The trust constituted by the Sunni Waqf Board for the construction of an alternative mosque in Ayodhya has invited Uttar Pradesh Chief Minister Adityanath for inaugurating the hospital, school, community kitchen, library and other public utility facilities on the premises of the structure, The Times of India reported on Sunday. The invitation comes two days after Adityanath said it was unlikely that he would be invited for such an event.
On August 7, Adityanath had said that he will not attend the inauguration of a mosque in Ayodhya even if he is invited, as he is a practicing Hindu. He, however, added that no one would invite him anyway. “The day they will invite me, then a lot of people’s secularism will be in danger,” he claimed. Instead, the chief minister said, he would continue to work and ensure that the benefits of the government’s welfare schemes reach everybody.
However, the trust, the Indo-Islamic Cultural Foundation, said that there will be no foundation stone-laying ceremony for the mosque. “There is no provision for laying a foundation stone for a mosque in the four schools of thought in [Sunni] Islam – Hanafi, Hanbali, Shafi and Maliki,” the secretary of the foundation, Athar Hussain, told The Times of India.
The mosque will be built on a land at Dhannipur village in Ayodhya. “These [hospital, school etc.] are public utility projects and we will invite Chief Minister Yogi Adityanath to lay the foundation of these buildings,” Hussain said.

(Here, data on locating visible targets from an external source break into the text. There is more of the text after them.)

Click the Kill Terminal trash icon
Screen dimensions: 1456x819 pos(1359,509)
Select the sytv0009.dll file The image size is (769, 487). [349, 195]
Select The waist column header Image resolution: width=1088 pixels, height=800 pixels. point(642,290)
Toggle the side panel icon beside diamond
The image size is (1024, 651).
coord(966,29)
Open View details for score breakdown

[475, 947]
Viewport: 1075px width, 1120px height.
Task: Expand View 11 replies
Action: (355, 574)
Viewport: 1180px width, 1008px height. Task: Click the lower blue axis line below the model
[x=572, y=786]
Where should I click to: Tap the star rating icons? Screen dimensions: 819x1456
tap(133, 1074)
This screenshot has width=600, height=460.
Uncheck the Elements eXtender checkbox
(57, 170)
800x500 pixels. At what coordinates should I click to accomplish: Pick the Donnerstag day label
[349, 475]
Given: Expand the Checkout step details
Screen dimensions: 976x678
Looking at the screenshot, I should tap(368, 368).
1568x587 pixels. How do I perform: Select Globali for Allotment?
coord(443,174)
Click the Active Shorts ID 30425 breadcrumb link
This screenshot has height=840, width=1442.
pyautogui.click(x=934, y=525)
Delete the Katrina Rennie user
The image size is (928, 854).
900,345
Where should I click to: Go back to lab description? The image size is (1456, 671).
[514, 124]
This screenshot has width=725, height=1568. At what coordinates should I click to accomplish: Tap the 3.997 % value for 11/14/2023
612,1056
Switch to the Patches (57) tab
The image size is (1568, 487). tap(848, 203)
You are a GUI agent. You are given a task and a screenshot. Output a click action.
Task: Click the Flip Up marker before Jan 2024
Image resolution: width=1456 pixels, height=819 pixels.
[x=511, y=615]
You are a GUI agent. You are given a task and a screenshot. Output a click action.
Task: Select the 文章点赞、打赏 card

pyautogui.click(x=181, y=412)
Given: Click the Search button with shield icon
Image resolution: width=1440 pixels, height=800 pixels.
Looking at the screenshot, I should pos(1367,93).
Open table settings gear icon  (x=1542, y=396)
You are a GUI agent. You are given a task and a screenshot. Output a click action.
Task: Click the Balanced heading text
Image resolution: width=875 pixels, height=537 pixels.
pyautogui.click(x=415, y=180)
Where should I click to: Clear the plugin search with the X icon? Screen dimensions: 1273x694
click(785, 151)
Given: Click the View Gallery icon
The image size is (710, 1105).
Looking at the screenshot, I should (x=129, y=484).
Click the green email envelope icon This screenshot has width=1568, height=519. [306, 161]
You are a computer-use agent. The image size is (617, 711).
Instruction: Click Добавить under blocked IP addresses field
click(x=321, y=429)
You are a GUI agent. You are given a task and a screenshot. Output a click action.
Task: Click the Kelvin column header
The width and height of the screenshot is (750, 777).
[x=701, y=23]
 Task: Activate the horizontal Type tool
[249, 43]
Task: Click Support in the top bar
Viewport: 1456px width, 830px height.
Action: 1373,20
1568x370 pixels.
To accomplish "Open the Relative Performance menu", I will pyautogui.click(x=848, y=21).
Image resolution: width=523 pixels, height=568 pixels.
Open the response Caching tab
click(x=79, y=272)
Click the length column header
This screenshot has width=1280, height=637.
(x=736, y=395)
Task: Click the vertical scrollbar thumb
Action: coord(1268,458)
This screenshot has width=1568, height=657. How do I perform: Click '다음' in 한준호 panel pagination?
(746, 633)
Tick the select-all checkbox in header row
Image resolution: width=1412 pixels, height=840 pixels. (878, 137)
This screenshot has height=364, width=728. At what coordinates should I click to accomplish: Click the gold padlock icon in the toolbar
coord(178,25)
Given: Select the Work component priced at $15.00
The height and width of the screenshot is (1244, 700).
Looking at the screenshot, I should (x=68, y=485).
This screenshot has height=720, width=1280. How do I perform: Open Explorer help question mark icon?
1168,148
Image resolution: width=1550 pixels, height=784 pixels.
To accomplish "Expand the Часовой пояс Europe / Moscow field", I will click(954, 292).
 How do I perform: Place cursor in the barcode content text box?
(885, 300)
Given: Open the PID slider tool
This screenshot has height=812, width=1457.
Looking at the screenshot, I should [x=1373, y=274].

Hussain added that the name of the mosque is yet to be decided, but it will not be named after Mughal emperor Babar, unlike the demolished structure. “For Allah, namaz is important, not the name of the mosque,” Hussain said.
The Ayodhya case
In a landmark verdict on November 9 last year, the Supreme Court had ruled that the disputed land in Ayodhya would be handed over to a government-run trust for the construction of a Ram temple. The court said that the demolition of Babri Masjid was illegal and directed the government to acquire an alternative plot of land to build a mosque. Prime Minister Narendra Modi laid the foundation stone of the temple on August 5.